DATA RECORDS:

########

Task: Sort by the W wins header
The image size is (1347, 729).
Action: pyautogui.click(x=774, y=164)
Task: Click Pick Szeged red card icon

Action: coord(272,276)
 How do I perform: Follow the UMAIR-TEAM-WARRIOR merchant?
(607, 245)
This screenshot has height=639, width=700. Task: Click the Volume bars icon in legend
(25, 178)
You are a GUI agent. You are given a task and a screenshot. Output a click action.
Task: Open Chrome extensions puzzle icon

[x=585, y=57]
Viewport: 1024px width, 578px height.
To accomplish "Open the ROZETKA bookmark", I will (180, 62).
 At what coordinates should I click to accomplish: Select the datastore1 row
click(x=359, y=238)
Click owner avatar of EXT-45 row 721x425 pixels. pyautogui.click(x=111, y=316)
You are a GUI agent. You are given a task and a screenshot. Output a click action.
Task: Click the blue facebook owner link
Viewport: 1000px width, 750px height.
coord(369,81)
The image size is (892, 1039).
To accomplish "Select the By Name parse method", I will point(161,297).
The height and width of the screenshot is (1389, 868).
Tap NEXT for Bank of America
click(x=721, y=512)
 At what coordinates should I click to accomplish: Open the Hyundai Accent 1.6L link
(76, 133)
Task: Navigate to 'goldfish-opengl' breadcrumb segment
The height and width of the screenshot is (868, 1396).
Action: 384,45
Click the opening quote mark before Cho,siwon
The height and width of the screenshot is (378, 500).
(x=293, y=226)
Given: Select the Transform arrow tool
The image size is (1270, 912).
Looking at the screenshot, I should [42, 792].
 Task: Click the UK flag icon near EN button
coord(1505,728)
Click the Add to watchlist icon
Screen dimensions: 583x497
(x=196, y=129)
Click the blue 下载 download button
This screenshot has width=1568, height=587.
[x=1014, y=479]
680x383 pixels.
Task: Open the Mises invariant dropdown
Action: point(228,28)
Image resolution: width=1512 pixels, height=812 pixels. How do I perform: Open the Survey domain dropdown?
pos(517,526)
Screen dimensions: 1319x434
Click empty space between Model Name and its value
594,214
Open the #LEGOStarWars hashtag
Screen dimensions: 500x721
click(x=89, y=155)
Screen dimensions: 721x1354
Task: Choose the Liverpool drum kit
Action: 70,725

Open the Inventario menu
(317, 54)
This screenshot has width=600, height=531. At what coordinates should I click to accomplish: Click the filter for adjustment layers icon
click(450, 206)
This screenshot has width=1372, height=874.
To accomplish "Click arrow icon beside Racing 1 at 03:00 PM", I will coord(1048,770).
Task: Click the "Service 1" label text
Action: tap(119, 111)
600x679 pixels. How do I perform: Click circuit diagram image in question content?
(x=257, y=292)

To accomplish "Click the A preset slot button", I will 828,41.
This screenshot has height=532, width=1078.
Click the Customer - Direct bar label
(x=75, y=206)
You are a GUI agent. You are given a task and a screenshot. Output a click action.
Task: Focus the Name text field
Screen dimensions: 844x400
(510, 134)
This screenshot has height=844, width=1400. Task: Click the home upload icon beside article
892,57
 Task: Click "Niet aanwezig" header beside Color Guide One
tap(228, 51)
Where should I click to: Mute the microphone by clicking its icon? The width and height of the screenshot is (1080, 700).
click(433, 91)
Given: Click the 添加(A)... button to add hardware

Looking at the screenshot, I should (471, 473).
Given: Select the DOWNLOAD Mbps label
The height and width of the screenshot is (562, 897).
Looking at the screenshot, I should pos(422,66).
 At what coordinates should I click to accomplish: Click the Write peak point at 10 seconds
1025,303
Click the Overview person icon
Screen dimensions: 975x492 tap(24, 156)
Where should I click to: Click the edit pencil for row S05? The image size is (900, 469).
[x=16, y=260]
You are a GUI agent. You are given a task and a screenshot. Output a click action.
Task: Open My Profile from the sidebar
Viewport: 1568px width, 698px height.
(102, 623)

########

WHAT THE TASK ASKS: Put every line of the records above into a JSON list of strings, one string for each line, with blank lines left out.

EXERCISE RESPONSE:
[
  "Task: Sort by the W wins header",
  "The image size is (1347, 729).",
  "Action: pyautogui.click(x=774, y=164)",
  "Task: Click Pick Szeged red card icon",
  "Action: coord(272,276)",
  " How do I perform: Follow the UMAIR-TEAM-WARRIOR merchant?",
  "(607, 245)",
  "This screenshot has height=639, width=700. Task: Click the Volume bars icon in legend",
  "(25, 178)",
  "You are a GUI agent. You are given a task and a screenshot. Output a click action.",
  "Task: Open Chrome extensions puzzle icon",
  "[x=585, y=57]",
  "Viewport: 1024px width, 578px height.",
  "To accomplish \"Open the ROZETKA bookmark\", I will (180, 62).",
  " At what coordinates should I click to accomplish: Select the datastore1 row",
  "click(x=359, y=238)",
  "Click owner avatar of EXT-45 row 721x425 pixels. pyautogui.click(x=111, y=316)",
  "You are a GUI agent. You are given a task and a screenshot. Output a click action.",
  "Task: Click the blue facebook owner link",
  "Viewport: 1000px width, 750px height.",
  "coord(369,81)",
  "The image size is (892, 1039).",
  "To accomplish \"Select the By Name parse method\", I will point(161,297).",
  "The height and width of the screenshot is (1389, 868).",
  "Tap NEXT for Bank of America",
  "click(x=721, y=512)",
  " At what coordinates should I click to accomplish: Open the Hyundai Accent 1.6L link",
  "(76, 133)",
  "Task: Navigate to 'goldfish-opengl' breadcrumb segment",
  "The height and width of the screenshot is (868, 1396).",
  "Action: 384,45",
  "Click the opening quote mark before Cho,siwon",
  "The height and width of the screenshot is (378, 500).",
  "(x=293, y=226)",
  "Given: Select the Transform arrow tool",
  "The image size is (1270, 912).",
  "Looking at the screenshot, I should [42, 792].",
  " Task: Click the UK flag icon near EN button",
  "coord(1505,728)",
  "Click the Add to watchlist icon",
  "Screen dimensions: 583x497",
  "(x=196, y=129)",
  "Click the blue 下载 download button",
  "This screenshot has width=1568, height=587.",
  "[x=1014, y=479]",
  "680x383 pixels.",
  "Task: Open the Mises invariant dropdown",
  "Action: point(228,28)",
  "Image resolution: width=1512 pixels, height=812 pixels. How do I perform: Open the Survey domain dropdown?",
  "pos(517,526)",
  "Screen dimensions: 1319x434",
  "Click empty space between Model Name and its value",
  "594,214",
  "Open the #LEGOStarWars hashtag",
  "Screen dimensions: 500x721",
  "click(x=89, y=155)",
  "Screen dimensions: 721x1354",
  "Task: Choose the Liverpool drum kit",
  "Action: 70,725",
  "Open the Inventario menu",
  "(317, 54)",
  "This screenshot has width=600, height=531. At what coordinates should I click to accomplish: Click the filter for adjustment layers icon",
  "click(450, 206)",
  "This screenshot has width=1372, height=874.",
  "To accomplish \"Click arrow icon beside Racing 1 at 03:00 PM\", I will coord(1048,770).",
  "Task: Click the \"Service 1\" label text",
  "Action: tap(119, 111)",
  "600x679 pixels. How do I perform: Click circuit diagram image in question content?",
  "(x=257, y=292)",
  "To accomplish \"Click the A preset slot button\", I will 828,41.",
  "This screenshot has height=532, width=1078.",
  "Click the Customer - Direct bar label",
  "(x=75, y=206)",
  "You are a GUI agent. You are given a task and a screenshot. Output a click action.",
  "Task: Focus the Name text field",
  "Screen dimensions: 844x400",
  "(510, 134)",
  "This screenshot has height=844, width=1400. Task: Click the home upload icon beside article",
  "892,57",
  " Task: Click \"Niet aanwezig\" header beside Color Guide One",
  "tap(228, 51)",
  "Where should I click to: Mute the microphone by clicking its icon? The width and height of the screenshot is (1080, 700).",
  "click(433, 91)",
  "Given: Click the 添加(A)... button to add hardware",
  "Looking at the screenshot, I should (471, 473).",
  "Given: Select the DOWNLOAD Mbps label",
  "The height and width of the screenshot is (562, 897).",
  "Looking at the screenshot, I should pos(422,66).",
  " At what coordinates should I click to accomplish: Click the Write peak point at 10 seconds",
  "1025,303",
  "Click the Overview person icon",
  "Screen dimensions: 975x492 tap(24, 156)",
  "Where should I click to: Click the edit pencil for row S05? The image size is (900, 469).",
  "[x=16, y=260]",
  "You are a GUI agent. You are given a task and a screenshot. Output a click action.",
  "Task: Open My Profile from the sidebar",
  "Viewport: 1568px width, 698px height.",
  "(102, 623)"
]